(Saved data entries)
------------
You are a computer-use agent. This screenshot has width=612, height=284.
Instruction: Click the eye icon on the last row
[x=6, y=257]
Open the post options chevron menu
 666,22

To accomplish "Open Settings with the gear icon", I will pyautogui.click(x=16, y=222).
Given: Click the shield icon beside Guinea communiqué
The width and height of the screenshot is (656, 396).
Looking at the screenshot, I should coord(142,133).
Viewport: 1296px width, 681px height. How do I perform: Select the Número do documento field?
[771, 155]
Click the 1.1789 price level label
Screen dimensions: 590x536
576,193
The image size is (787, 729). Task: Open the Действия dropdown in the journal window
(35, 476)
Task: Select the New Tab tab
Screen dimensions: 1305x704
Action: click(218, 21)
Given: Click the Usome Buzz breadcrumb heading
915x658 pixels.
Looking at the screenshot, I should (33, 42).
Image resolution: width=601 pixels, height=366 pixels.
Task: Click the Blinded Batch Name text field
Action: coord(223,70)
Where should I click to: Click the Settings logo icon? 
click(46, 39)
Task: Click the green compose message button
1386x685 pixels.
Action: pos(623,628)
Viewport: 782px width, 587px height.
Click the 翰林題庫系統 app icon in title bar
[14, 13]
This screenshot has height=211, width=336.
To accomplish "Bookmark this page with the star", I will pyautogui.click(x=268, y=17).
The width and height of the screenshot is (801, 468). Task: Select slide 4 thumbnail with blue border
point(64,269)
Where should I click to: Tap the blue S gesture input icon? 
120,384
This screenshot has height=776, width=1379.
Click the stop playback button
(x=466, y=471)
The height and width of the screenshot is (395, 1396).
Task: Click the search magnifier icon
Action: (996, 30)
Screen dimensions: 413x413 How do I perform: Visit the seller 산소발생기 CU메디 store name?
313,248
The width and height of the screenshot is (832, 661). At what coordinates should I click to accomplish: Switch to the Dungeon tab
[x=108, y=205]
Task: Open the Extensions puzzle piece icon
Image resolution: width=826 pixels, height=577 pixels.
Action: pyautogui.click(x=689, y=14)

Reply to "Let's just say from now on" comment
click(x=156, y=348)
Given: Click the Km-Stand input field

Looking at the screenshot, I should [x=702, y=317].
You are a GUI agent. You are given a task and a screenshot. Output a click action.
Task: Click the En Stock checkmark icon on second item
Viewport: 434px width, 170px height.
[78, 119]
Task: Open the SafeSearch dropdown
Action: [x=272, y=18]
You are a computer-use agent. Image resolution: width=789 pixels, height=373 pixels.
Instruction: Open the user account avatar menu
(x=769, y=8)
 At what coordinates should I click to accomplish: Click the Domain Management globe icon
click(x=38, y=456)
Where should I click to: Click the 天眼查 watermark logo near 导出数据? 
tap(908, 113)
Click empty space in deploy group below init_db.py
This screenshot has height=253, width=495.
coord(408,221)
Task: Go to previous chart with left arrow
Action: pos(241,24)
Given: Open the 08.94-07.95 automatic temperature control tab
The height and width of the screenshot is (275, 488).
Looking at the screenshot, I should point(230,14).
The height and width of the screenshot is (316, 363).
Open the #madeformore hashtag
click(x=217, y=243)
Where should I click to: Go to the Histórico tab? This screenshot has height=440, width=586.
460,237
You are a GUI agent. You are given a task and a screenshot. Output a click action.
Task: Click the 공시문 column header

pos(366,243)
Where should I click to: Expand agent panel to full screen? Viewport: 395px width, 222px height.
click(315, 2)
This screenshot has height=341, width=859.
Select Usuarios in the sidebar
------------
- **What the task requires**
Output an exact copy of each record.

- **Output for this exercise**
You are a computer-use agent. This screenshot has width=612, height=284.
Instruction: Click the eye icon on the last row
[x=6, y=257]
Open the post options chevron menu
 666,22

To accomplish "Open Settings with the gear icon", I will pyautogui.click(x=16, y=222).
Given: Click the shield icon beside Guinea communiqué
The width and height of the screenshot is (656, 396).
Looking at the screenshot, I should coord(142,133).
Viewport: 1296px width, 681px height. How do I perform: Select the Número do documento field?
[771, 155]
Click the 1.1789 price level label
Screen dimensions: 590x536
576,193
The image size is (787, 729). Task: Open the Действия dropdown in the journal window
(35, 476)
Task: Select the New Tab tab
Screen dimensions: 1305x704
Action: click(218, 21)
Given: Click the Usome Buzz breadcrumb heading
915x658 pixels.
Looking at the screenshot, I should (33, 42).
Image resolution: width=601 pixels, height=366 pixels.
Task: Click the Blinded Batch Name text field
Action: coord(223,70)
Where should I click to: Click the Settings logo icon? 
click(46, 39)
Task: Click the green compose message button
1386x685 pixels.
Action: pos(623,628)
Viewport: 782px width, 587px height.
Click the 翰林題庫系統 app icon in title bar
[14, 13]
This screenshot has height=211, width=336.
To accomplish "Bookmark this page with the star", I will pyautogui.click(x=268, y=17).
The width and height of the screenshot is (801, 468). Task: Select slide 4 thumbnail with blue border
point(64,269)
Where should I click to: Tap the blue S gesture input icon? 
120,384
This screenshot has height=776, width=1379.
Click the stop playback button
(x=466, y=471)
The height and width of the screenshot is (395, 1396).
Task: Click the search magnifier icon
Action: (996, 30)
Screen dimensions: 413x413 How do I perform: Visit the seller 산소발생기 CU메디 store name?
313,248
The width and height of the screenshot is (832, 661). At what coordinates should I click to accomplish: Switch to the Dungeon tab
[x=108, y=205]
Task: Open the Extensions puzzle piece icon
Image resolution: width=826 pixels, height=577 pixels.
Action: pyautogui.click(x=689, y=14)

Reply to "Let's just say from now on" comment
click(x=156, y=348)
Given: Click the Km-Stand input field

Looking at the screenshot, I should [x=702, y=317].
You are a GUI agent. You are given a task and a screenshot. Output a click action.
Task: Click the En Stock checkmark icon on second item
Viewport: 434px width, 170px height.
[78, 119]
Task: Open the SafeSearch dropdown
Action: [x=272, y=18]
You are a computer-use agent. Image resolution: width=789 pixels, height=373 pixels.
Instruction: Open the user account avatar menu
(x=769, y=8)
 At what coordinates should I click to accomplish: Click the Domain Management globe icon
click(x=38, y=456)
Where should I click to: Click the 天眼查 watermark logo near 导出数据? 
tap(908, 113)
Click empty space in deploy group below init_db.py
This screenshot has height=253, width=495.
coord(408,221)
Task: Go to previous chart with left arrow
Action: pos(241,24)
Given: Open the 08.94-07.95 automatic temperature control tab
The height and width of the screenshot is (275, 488).
Looking at the screenshot, I should point(230,14).
The height and width of the screenshot is (316, 363).
Open the #madeformore hashtag
click(x=217, y=243)
Where should I click to: Go to the Histórico tab? This screenshot has height=440, width=586.
460,237
You are a GUI agent. You are given a task and a screenshot. Output a click action.
Task: Click the 공시문 column header

pos(366,243)
Where should I click to: Expand agent panel to full screen? Viewport: 395px width, 222px height.
click(315, 2)
This screenshot has height=341, width=859.
Select Usuarios in the sidebar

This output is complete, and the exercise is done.